Contrapunto
Gran Bretaña es el país de Europa occidental con mayor tasa de embarazos de adolescentes: más de 40 por mil menores de 18 años. Entre las jóvenes que quedan embarazadas, los abortos han subido del 36% al 39% en la última década (al 46% en Inglaterra y Gales). En el mismo periodo se han duplicado los casos de enfermedades de transmisión sexual, hasta 1,3 millones en 2001 (cfr. servicio 53/04).
No será por falta de anticonceptivos. La píldora del día siguiente y la versión para uso habitual se dispensan libremente a las chicas en las clínicas de planificación familiar. Para evitar injerencias familiares, desde 1985 los médicos no están obligados a informar a los padres. Pero como las adolescentes son olvidadizas, hace tres años el gobierno autorizó que se les administraran implantes o inyecciones anticonceptivas de efecto prolongado, unos tres meses, también sin necesidad de preguntar a los padres.
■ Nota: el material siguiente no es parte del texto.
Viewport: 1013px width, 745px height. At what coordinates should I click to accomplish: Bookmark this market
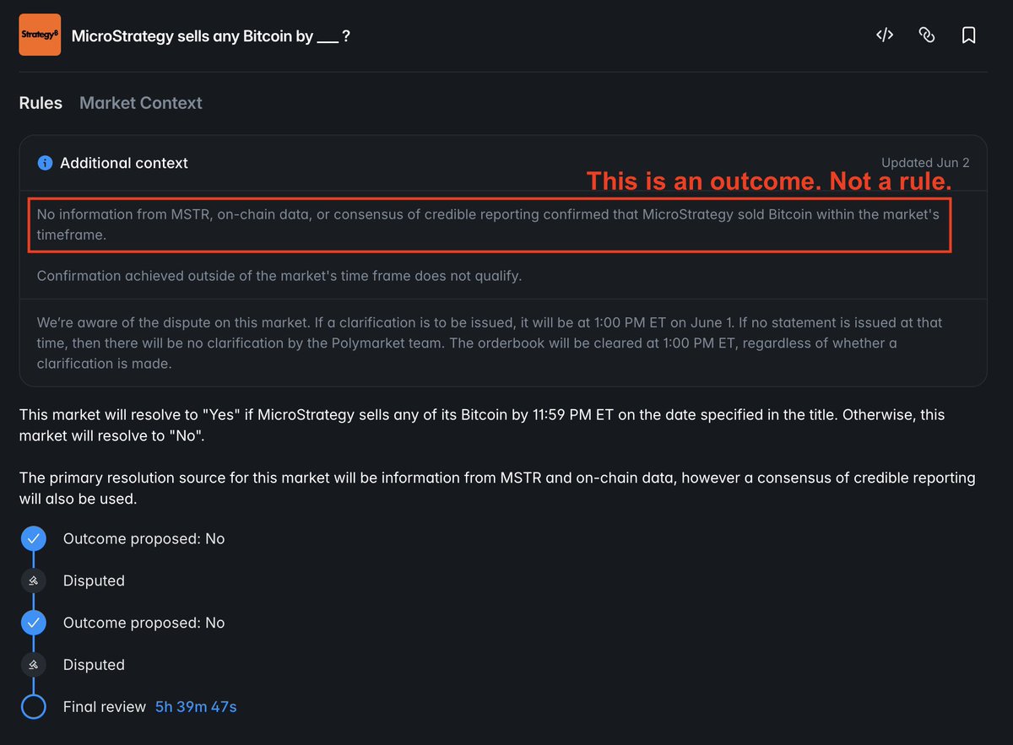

A principios de mayo se ha sabido que, desde que comenzó el programa, 400 jóvenes menores de 16 años han recibido implantes, y a otras 2.500 menores de 15 años les han puesto inyecciones. La difusión de estos datos ha suscitado la polémica sobre los efectos secundarios de estos anticonceptivos en chicas.
El escaso éxito de la estrategia anticonceptiva se podría haber previsto. Un libro publicado en 1989 advertía: «Los datos muestran que el masivo incremento de la promiscuidad juvenil protegida con la contracepción no se ha acompañado de la anunciada disminución del número de embarazos o abortos». Quien así escribió es Victoria Gillick en A Mothers Tale (Hodder & Stoughton; versión española: Relato de una madre, Rialp, 1990). Para mayor claridad, la autora reproduce unas elocuentes palabras del Dr. Malcom Potts, director de la Planned Parenthood Federation en 1973, en una conferencia en el Sydney Sussex College. «No podemos frenar la fecundidad humana mediante la simple contracepción, comenta. Tiene que haber un servicio complementario, fundado en la esterilización y el aborto. A medida que la gente se adhiere a la contracepción, se produce un aumento, no una disminución del número de abortos. Por ello, los médicos, cuando falla la contracepción, como a veces lo hace, deberían ser capaces y estar dispuestos a proporcionar, como si fuera un servicio post-venta, el apoyo al aborto, lo mismo que deberían practicar la esterilización a quien la pidiera».
Pero los avisos de Gillick cayeron en saco roto, y eso que ella hizo mucho más que escribir un libro. Su batalla comenzó en 1981, cuando una circular del Ministerio de Sanidad autorizó a los médicos de la Seguridad Social a recetar anticonceptivos a chicas menores de edad sin consentimiento paterno previo. Victoria Gillick, católica conversa, pintora de profesión, casada y madre de diez hijos, exigió de las autoridades sanitarias de su región el compromiso formal de que en ningún caso darían anticonceptivos a sus hijas sin su permiso. Como no accedieron, llevó el asunto a los tribunales. Perdió la demanda en primera instancia y luego la ganó en apelación. Al final, la Cámara de los Lores sentenció definitivamente en contra de Gillick en 1985 (la historia completa se puede leer en el servicio 173/90).
Veinte años después se comprueba que los problemas que ahora se lamentan no se resuelven con la química, sino con la educación de los jóvenes en la responsabilidad sexual. Al fin y al cabo, Victoria Gillick solo exigía que respetasen su derecho a educar a sus hijos. Pese a los esfuerzos de esta mujer tenaz, todos los padres británicos perdieron ese derecho, y a despecho de los resultados, los burócratas siguen creyendo que ellos saben hacerlo mejor.